# Task brief
Retype the records below word for word, keeping every line in its place.

Dataset rows:
______
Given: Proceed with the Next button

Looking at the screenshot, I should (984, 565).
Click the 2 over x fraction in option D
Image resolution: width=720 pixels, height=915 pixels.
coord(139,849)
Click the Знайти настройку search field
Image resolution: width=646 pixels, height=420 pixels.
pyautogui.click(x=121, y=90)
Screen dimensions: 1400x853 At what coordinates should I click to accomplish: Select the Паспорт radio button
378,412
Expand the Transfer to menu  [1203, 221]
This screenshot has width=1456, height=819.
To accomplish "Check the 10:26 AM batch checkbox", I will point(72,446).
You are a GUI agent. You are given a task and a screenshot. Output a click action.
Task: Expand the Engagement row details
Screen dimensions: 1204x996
______
# Reply
Given: Proceed with the Next button

Looking at the screenshot, I should (984, 565).
Click the 2 over x fraction in option D
Image resolution: width=720 pixels, height=915 pixels.
coord(139,849)
Click the Знайти настройку search field
Image resolution: width=646 pixels, height=420 pixels.
pyautogui.click(x=121, y=90)
Screen dimensions: 1400x853 At what coordinates should I click to accomplish: Select the Паспорт radio button
378,412
Expand the Transfer to menu  [1203, 221]
This screenshot has width=1456, height=819.
To accomplish "Check the 10:26 AM batch checkbox", I will point(72,446).
You are a GUI agent. You are given a task and a screenshot. Output a click action.
Task: Expand the Engagement row details
Screen dimensions: 1204x996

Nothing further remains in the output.